For two seasons, The Mandalorian was the freshest and most enjoyable Star Wars offering in a long time. The show largely put aside the Jedi and Sith and grand battles, and told a much simpler story of the ultimate tough-guy bounty hunter learning the joys and responsibilities of unexpected adoptive fatherhood, while navigating the dangerous and largely lawless outskirts of the galaxy. And it started Pedro Pascal’s habit of portraying a weary and bruised tough guy who finds himself in an unexpected surrogate parent role to a vulnerable child who may well be the key to saving the world. It is the most specific typecasting since David Harbour found himself repeatedly trying to escape from a Russian prison.

Your mileage may vary, but I thought this year’s third season of The Mandalorian felt choppy, weirdly unfocused, and was an overall disappointment. The titular character felt like a supporting character in his own show, and Baby Yoda was reduced to a mascot. We spent nearly an entire episode following two minor supporting characters from previous seasons as they navigated the galactic capital’s bureaucracy. The main plotline shifted from protecting Baby Yoda – a goal that the audience immediately identified with and rooted for – to watching Bo-Katan and The Armorer (say, isn’t this character long overdue for name?) work out differences among their people and recolonize the Mandalorian homeworld. Those weird celebrity cameos didn’t help. For the first time, the show felt like an endless series of scenes of stuntmen in masks gesturing, while other actors recited the dialogue in a recording studio later.

There’s a similar phenomenon at work with Disney’s other massive, childhood-dominating pop culture steamroller, Marvel. The movie studio that turned your old comic books into blockbusters used to come out with two movies a year, one in the summer and one before the holidays. After the pandemic, Marvel got in the habit of releasing three per year; this year, Marvel has already given us another Ant-Man movie, with Guardians of the Galaxy Vol. 3 coming out tomorrow, and The Marvels coming in November. Then, on Disney+, in the coming year, Marvel fans can watch Secret Invasion, What If…?, Echo, Ironheart, the second season of Loki, and perhaps a new animated series, X-Men 97.

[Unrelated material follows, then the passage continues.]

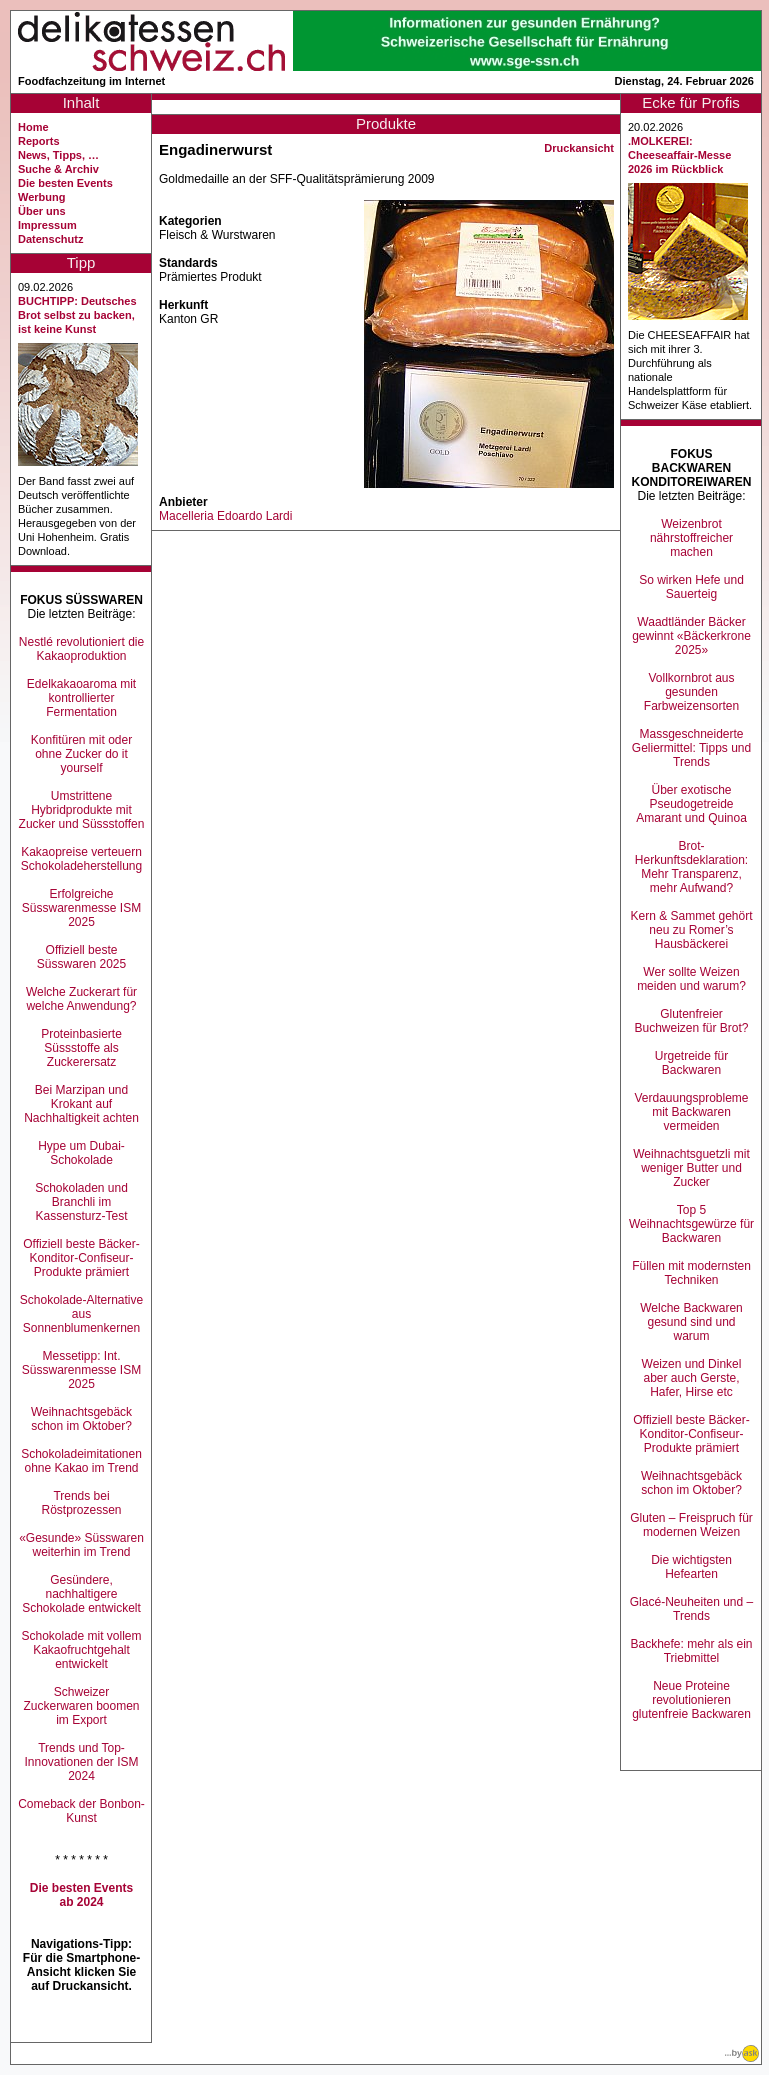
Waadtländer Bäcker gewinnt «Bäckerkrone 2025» (691, 636)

That’s a lot of superheroes jumping around your screen, overworking digital effects artists around the globe, and it feels like Marvel mastermind Kevin Feige and the gang are just throwing ideas up against a wall and seeing what sticks. And the geeky among us know that Disney, by purchasing the rights from Fox a few years ago, has had the X-Men and the Fantastic Four characters in its back pocket, ready to use them when the fanbase is hungry to see their old favorites again. A few of those characters were already dusted off to jazz up the Doctor Strange sequel.

Odd as it sounds, maybe to make Star Wars and Marvel more enjoyable, we need less of them. Maybe we need some time between movie and television offerings to start missing our favorite characters. It’s okay for Star Wars and Marvel to take their time on the scripts, make sure they’ve got the best stories, characters, and ideas possible, take the time needed to make the computer-generated images look like something better than blurry mud and flashes of light. Whatever else you think of these series, George Lucas’ original film and The Empire Strikes Back were labors of love, and it showed. Most of Marvel’s early firms felt like an exuberant effort to win a bet to get audiences to care about unlikely heroes like a narcissistic, quick-witted arms manufacturer, a musclebound hammer-throwing Norse god, and a straight-arrow unfrozen World War II veteran. There was charm, humor and an easygoing energy and momentum in those films. That’s probably the sort of thing you can’t rush, or put together on a metaphorical assembly line.

*Yes, yes, I know his name is “Grogu.” As Carl Weathers said, “if you say so.”